TEXTE FOURNI:
###

Crise mondiale de l’emploi: le G20 doit agir maintenant pour éviter une décennie perdue – Editorial de Juan Somavia

Déclaration | Geneva | 2 novembre 2011

La conjoncture mondiale de l’emploi est très sombre. Le chômage touche plus de 200 millions de personnes et continue d’augmenter. Le taux actuel de la croissance mondiale de l’emploi – plus ou moins 1 pour cent par an – ne permettra pas de remplacer les 30 millions d’emplois perdus depuis que la crise a éclaté en 2008.

Pourtant, les chiffres du chômage ne sont qu’une facette du problème. Ils masquent le fait que des millions de travailleurs occupent un emploi à temps partiel faute de mieux, repoussent leur entrée sur le marché du travail ou renoncent même à toute recherche d’emploi. Dès avant la crise, la moitié des l’emplois hors agriculture se trouvait dans le secteur informel de l’économie et deux travailleurs sur cinq dans le monde vivaient en-dessous du seuil de pauvreté de 2 dollars par personne et par jour. Les jeunes sont les plus durement frappés: le chômage des jeunes évolue juste sous la barre des 80 millions, avec un taux deux ou trois fois supérieur à celui des adultes.

Le chômage et les inégalités de revenu sont le dénominateur commun des mouvements de protestation qui se multiplient dans les différentes régions du monde. D’autant plus que des millions de travailleurs sont privés des attributs élémentaires de la dignité: droits au travail, protection sociale et liberté d’expression. Des manifestations liées à l’emploi se sont déroulées dans 25 pays.

###

DONNÉES FOURNIES:
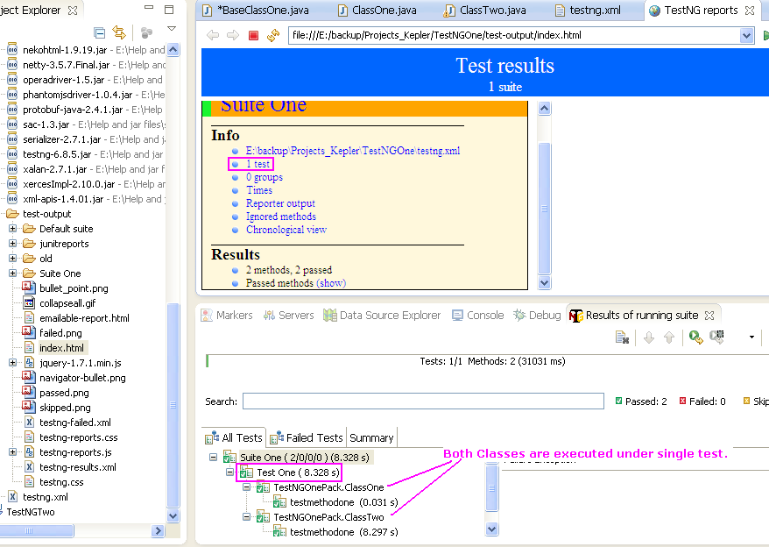This screenshot has height=547, width=769.
Task: Open the Reporter output link
Action: coord(280,202)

###

EXERCICE 1:
Selon l'éditorial sur la crise de l'emploi, dans combien de pays des manifestations liées à l'emploi se sont-elles déroulées ?
EXERCICE 2:
Rédigez la suite de l'éditorial sur la crise de l'emploi à partir de sa dernière phrase.
Le listing est sans rapport avec l'éditorial sur la crise de l'emploi.

RÉPONSE 1:
Dans 25 pays.

RÉPONSE 2:
La situation pourrait dégénérer. Avec le ralentissement de l’économie mondiale depuis la mi-2011, nous sommes à la veille d’une récession mondiale de l’emploi qui pourrait durer une décennie tout entière. Si nous ignorons l’aspiration commune à une juste chance d’accéder à un emploi décent, les conséquences sociales et politiques pourraient être catastrophiques.

Quand les dirigeants du G20 se rencontreront à Cannes cette semaine, leur plus grand défi sera d’être à l’écoute de leurs concitoyens et de répondre au mécontentement mondial qui enfle. Ils s’efforceront de calmer les marchés financiers en leur redonnant confiance dans la capacité de la zone Euro d’abord, des Etats-Unis ensuite, et finalement du Japon, à gérer convenablement la crise de leur dette souveraine.

Il est urgent d’éteindre l’incendie financier en prenant des mesures anticrise et de régulation. Pourtant, s’il veut conserver sa légitimité politique, le G20 devra s’attaquer avec la même vigueur à la tragédie que vivent des millions de chômeurs et de travailleurs précaires qui paient le prix d’une crise dont ils ne sont pas responsables. Comme l’ont proposé les ministres du Travail et de l’Emploi du G20 lors de leur réunion à Paris, des mesures visant à stimuler directement la croissance des emplois de qualité sont indispensables. Les sommets Labour et Business du G20 devraient apporter leur soutien en ce sens.

Les dirigeants du G20 peuvent orienter leurs initiatives de relance de l’économie mondiale vers le travail décent en s’appuyant sur des partenariats public-privé solides. Cela se traduit par quatre mesures concrètes qui ont prouvé leur utilité.

  • Premièrement, les investissements dans les infrastructures pour l’emploi doivent être portés à 8-10 pour cent du PIB (contre 5-6 pour cent actuellement) au cours des cinq prochaines années. La Chine et l’Indonésie ont montré que ces investissements jouent un rôle crucial pour maintenir l’emploi en période de récession.
  • Deuxièmement, il faut veiller à ce que les petites et moyennes entreprises, principales pourvoyeuses d’emplois, aient accès aux systèmes de financement bancaire et d’aide à la gestion, avec des encours de crédit pour les PME qui augmentent au moins au même rythme que les encours totaux. C’est ce qu’ont fait le Brésil et la Russie.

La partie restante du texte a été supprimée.